LlamaFactory v0.9.4 Raises the Floor on Fine-Tuning Infrastructure

LlamaFactory v0.9.4 drops Python 3.9 and 3.10, migrates to uv, and ships OFT, Megatron-LM, KTransformers, and over 20 new model integrations. Here is what changes for teams running fine-tuning pipelines today.

LlamaFactory v0.9.4 ships with several breaking changes that affect every team running the framework in production. Act on these before upgrading.

First, the repository itself is renamed. It was LLaMA-Factory; it is now LlamaFactory. Update any internal docs, CI scripts, or install references accordingly.

Second, Python 3.9 and 3.10 are deprecated. The framework now requires Python 3.11 to 3.13. If your training environment pins an older interpreter, you need to upgrade it before this release is usable.
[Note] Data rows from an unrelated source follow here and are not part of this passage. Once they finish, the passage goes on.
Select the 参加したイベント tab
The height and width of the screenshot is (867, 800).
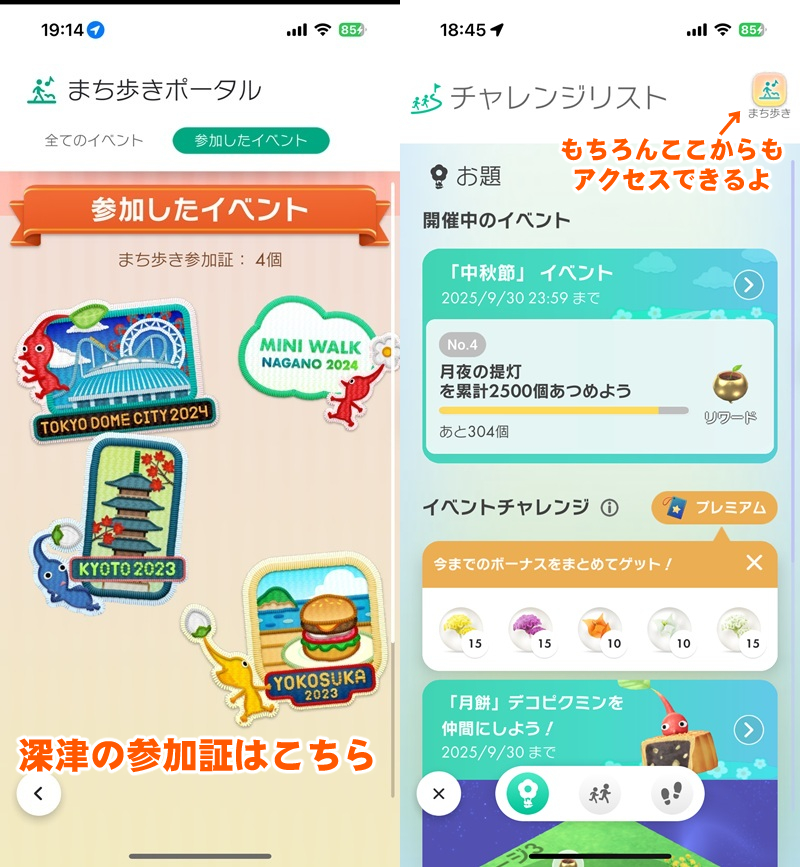tap(250, 141)
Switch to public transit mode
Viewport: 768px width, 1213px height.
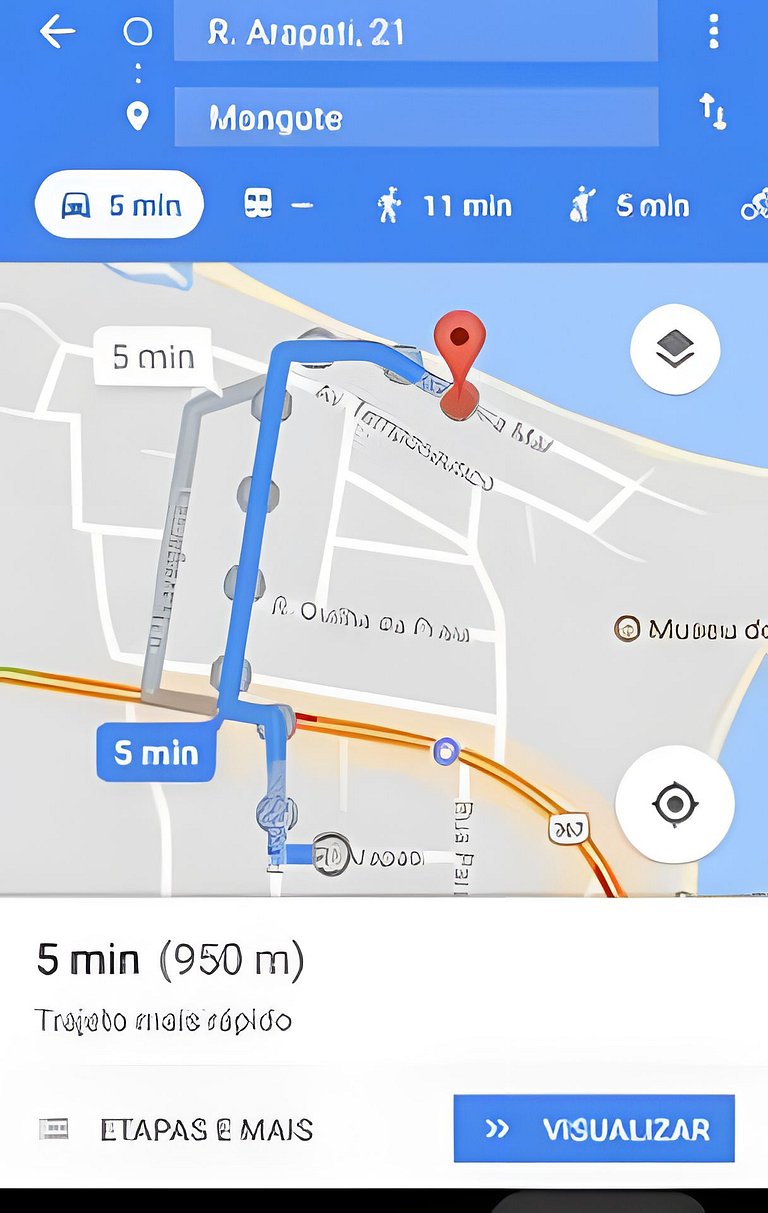[278, 205]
Third, the project migrates from pip to uv. The new install command is uv pip install llamafactory. Swap this into your Dockerfiles and environment setup scripts now.
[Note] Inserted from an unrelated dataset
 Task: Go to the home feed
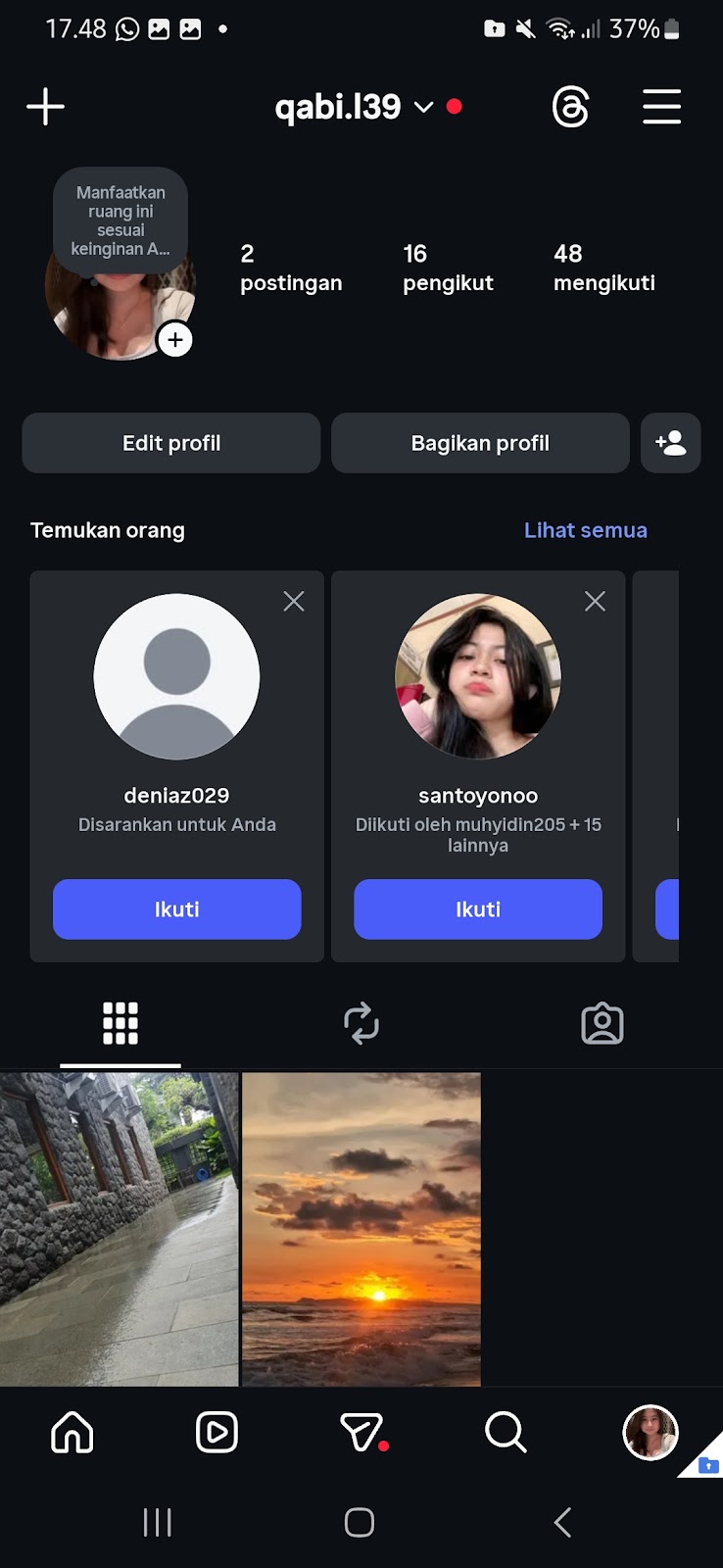(72, 1433)
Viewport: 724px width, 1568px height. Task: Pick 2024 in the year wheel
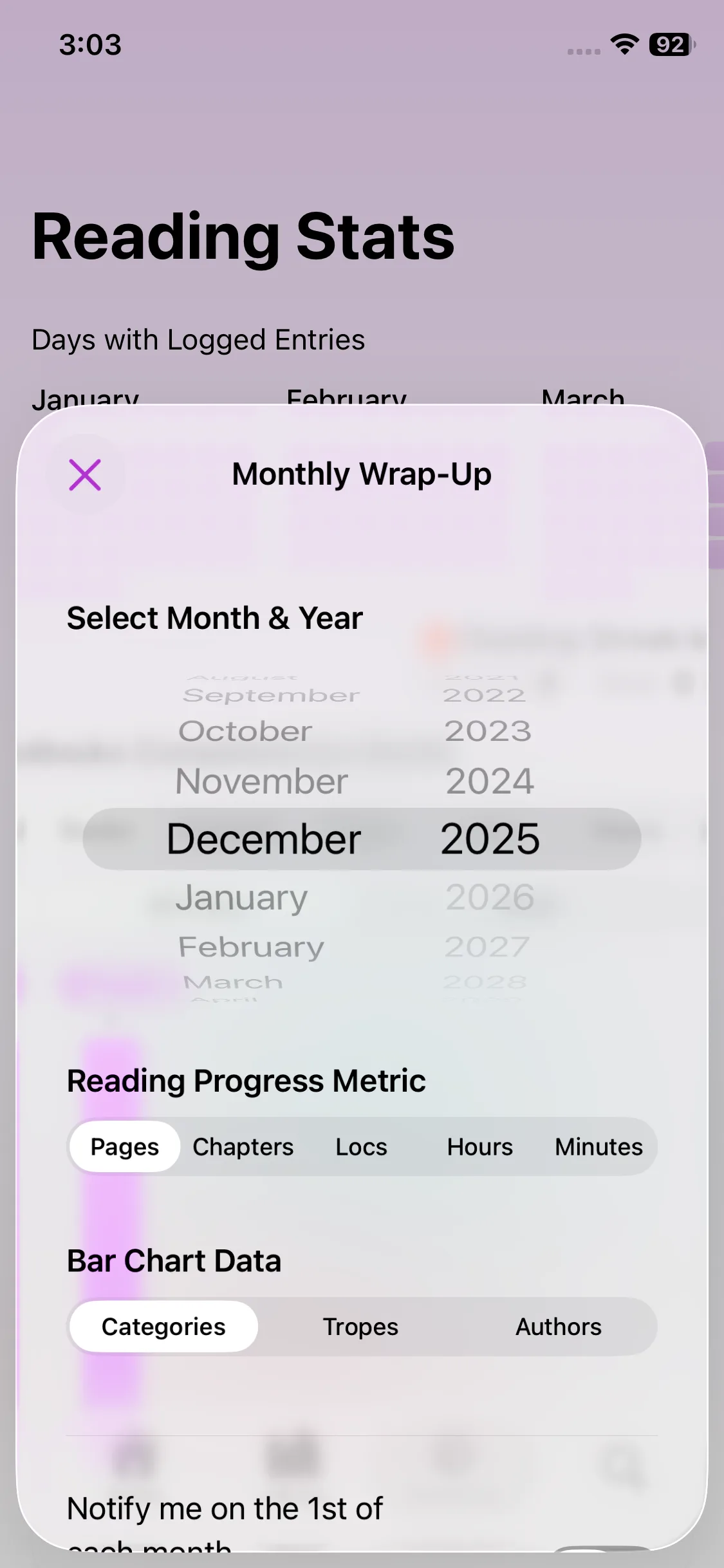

What is new on the technique side

The headline addition is Orthogonal Fine-Tuning (OFT), a parameter-efficient method that joins the existing adapter toolkit. Alongside it, Semantic Initialization for newly added tokens arrives, which should matter to anyone extending a model's vocabulary for domain-specific tasks.
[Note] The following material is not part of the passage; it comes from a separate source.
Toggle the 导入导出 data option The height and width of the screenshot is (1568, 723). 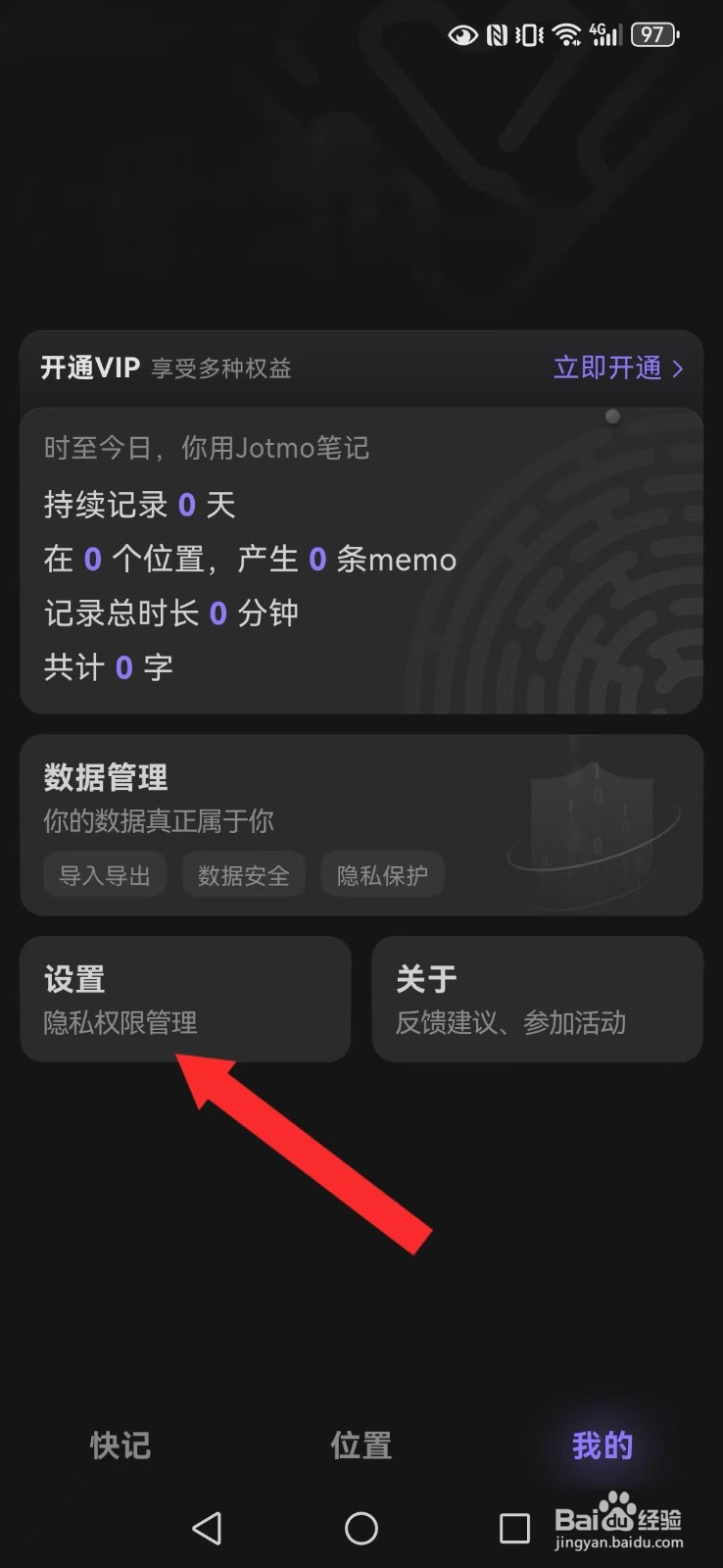(x=105, y=874)
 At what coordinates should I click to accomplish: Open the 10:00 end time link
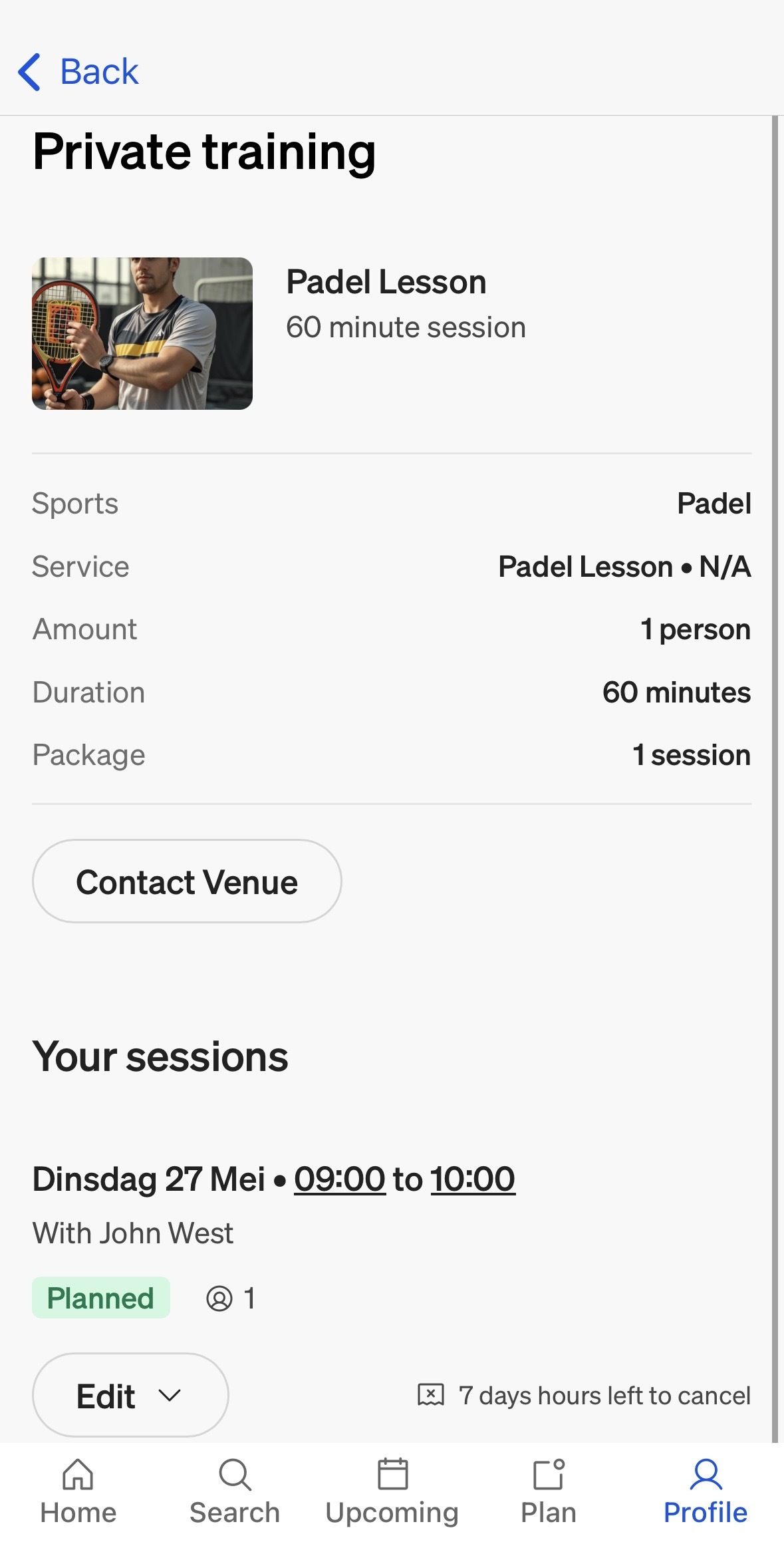[x=473, y=1179]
For teams training at scale, Megatron-LM support lands via MCoreAdapter, and DeepSpeed AutoTP is also now supported. Both target distributed training setups where you need more than a single node.

FP8 training is now supported, opening the door to lower-precision training runs on hardware that can handle it.

The KTransformers backend is now available as an inference option, contributed by the KTransformers team.

The framework also picks up support for Transformers v5, TRL 0.24, the MPO algorithm, efficient NPU fused kernels, and reasoning and plaintext in function call messages.

Model coverage expands broadly

This release adds integrations for a large number of models, including Falcon H1, Kimi-VL, GLM-4.5V, Gemma3n, Granite4, Qwen3-2507, MiniCPM-V 4.0, Qwen3-VL, Qwen3-Omni, ERNIE-4.5-Text, ERNIE-4.5-VL, InternVL-3.5, MiniMax-M1, MiniMax-M2, and others. If your team has been waiting for any of these to land in a fine-tuning framework, they are here.

The project also launches an official blog at blog.llamafactory.net, which is worth bookmarking for release notes and technique writeups going forward.

What to do today

Audit your environment before upgrading. Pin Python 3.11 or higher, replace your pip install commands with uv pip install llamafactory, and update any CI references to the old repository name. If you are running vocabulary-extended models, test Semantic Initialization on a small experiment first. If you are training on NPUs or planning a distributed run, the new kernel and Megatron-LM support are worth evaluating on your next job.